*** GIVEN RECORDS Section Begins ***

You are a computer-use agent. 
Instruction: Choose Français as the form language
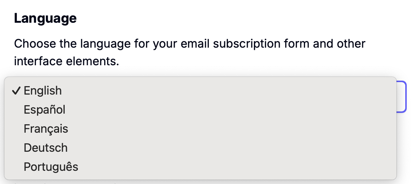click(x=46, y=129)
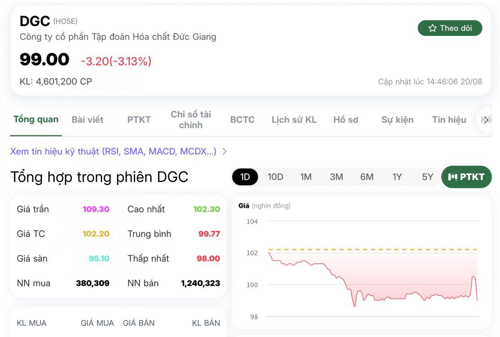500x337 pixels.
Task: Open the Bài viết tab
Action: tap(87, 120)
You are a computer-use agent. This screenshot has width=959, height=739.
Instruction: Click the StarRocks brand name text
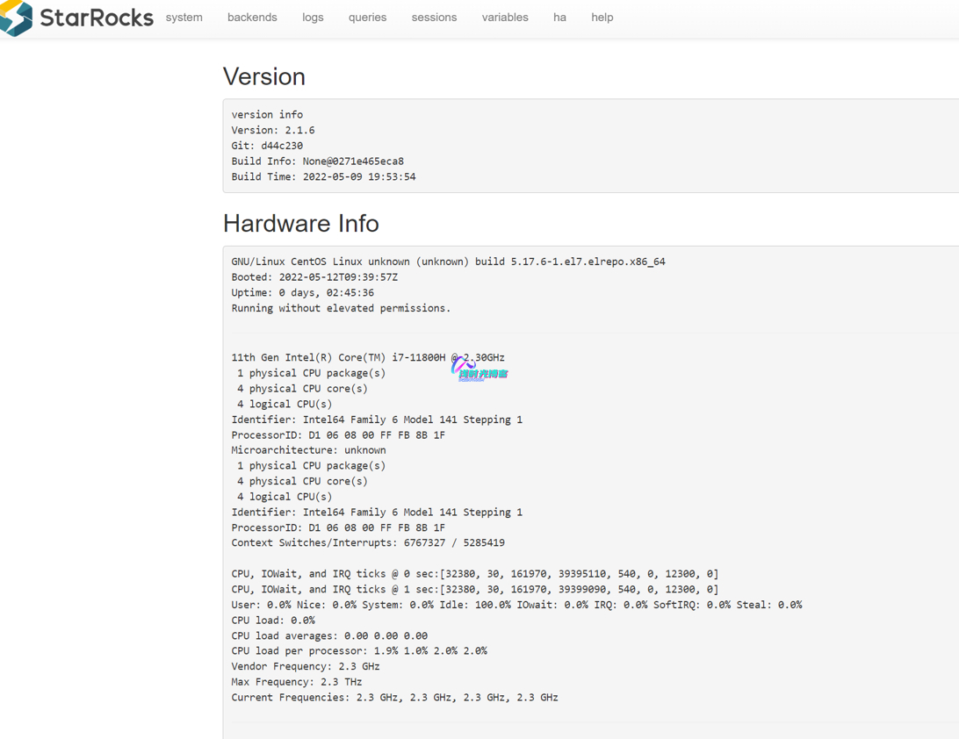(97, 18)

*** GIVEN RECORDS Section Ends ***

* [EXERCISE PROMPT]:
Leave the pictures out and return the rest of the listing exactly.

* [SOLUTION TO THIS EXERCISE]:
You are a computer-use agent. 
Instruction: Choose Français as the form language
click(x=46, y=129)
500x337 pixels.
Task: Open the Bài viết tab
Action: tap(87, 120)
You are a computer-use agent. This screenshot has width=959, height=739.
Instruction: Click the StarRocks brand name text
(97, 18)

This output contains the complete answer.